Cultura

Milano, l’ultima sfilata (e tutto quello che resta quando si spengono le luci)

02
Marzo 2026
Di Ilaria Donatio

Si spengono le luci, si svuotano le navette, si sgonfiano i palloncini dell’after party e Milano torna a essere – quasi – una città normale. La Milano Fashion Week Autunno/Inverno 2026-2027 chiude il sipario lasciando dietro di sé quello che ogni fashion week lascia: qualche tendenza destinata a durare, molte destinate a sparire e un numero imprecisato di foto street style che sopravvivranno più delle collezioni stesse.

Quest’anno Milano ha scelto di non scegliere. Il nero è tornato sovrano, ma non come rifugio minimalista: piuttosto come dichiarazione di potere. Nero lucido, nero opaco, nero boudoir, nero severo. Accanto a lui, cappotti avvolgenti come trapunte di lusso, maglioni con zip che sembrano usciti da un weekend in montagna ma finiscono sotto i flash dei fotografi, e un’estetica da “camera da letto sofisticata” che ha trasformato pizzi e trasparenze in uniforme urbana. La lingerie non si nasconde più, prende un taxi e va a cena in centro.

Intanto fuori dalle sfilate, come sempre, andava in scena lo spettacolo parallelo. Lo street style milanese non si limita a interpretare le tendenze: le anticipa, le tradisce, le estremizza. Tra via Montenapoleone e Porta Venezia si è vista una fauna elegantissima e leggermente teatrale, con palette cromatiche accese come un tramonto filtrato da Instagram e borse strutturate che sembravano uscite dall’armadio di una “sciura” con senso dell’ironia. Milano, in fondo, non è mai davvero eccentrica: è calibrata. Anche quando esagera, lo fa con metodo.

E poi ci sono stati i momenti che hanno fatto più rumore delle cuciture. Madonna ha attraversato la settimana con un corsetto gotico che sembrava un promemoria vivente del fatto che il pop non invecchia, si reinventa.
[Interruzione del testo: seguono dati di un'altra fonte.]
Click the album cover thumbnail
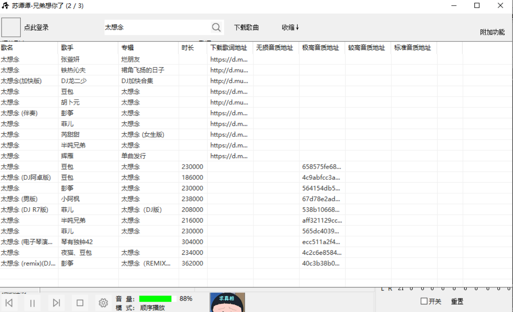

Bella Hadid ha flirtato con l’estetica milanese più classica, tra vintage e ironia anni Novanta. Emily Ratajkowski ha trasformato un dettaglio di abbronzatura in un piccolo caso virale, dimostrando che nel 2026 il confine tra passerella e meme è definitivamente caduto.

Nel frattempo, la città vive un momento particolare. A pochi mesi dalle Olimpiadi invernali di Milano-Cortina 2026, Milano sembra allenarsi anche sul fronte estetico: disciplina, velocità, precisione. La moda e lo sport condividono più di quanto si pensi – ritmo, preparazione, performance – e questa edizione ha avuto il sapore di una prova generale di visibilità globale.

Cosa resta, allora, quando tutto finisce? Resta l’idea che Milano continui a essere il luogo dove l’eleganza non ha bisogno di urlare per farsi notare. Resta la sensazione che il vero lusso, oggi, sia la coerenza: sapere chi si è, anche mentre si cambia. Resta una città che per una settimana si è guardata allo specchio con compiacimento e autoironia, consapevole che la moda è insieme industria, teatro e linguaggio.

E mentre gli ospiti ripartono e le redazioni archiviano le gallery, Milano si sistema il cappotto, chiude la zip – sì, proprio quella – e torna alla sua quotidianità produttiva. Con la certezza che, tra sei mesi, sarà di nuovo pronta a trasformarsi. Perché qui le sfilate finiscono. Lo stile, molto meno.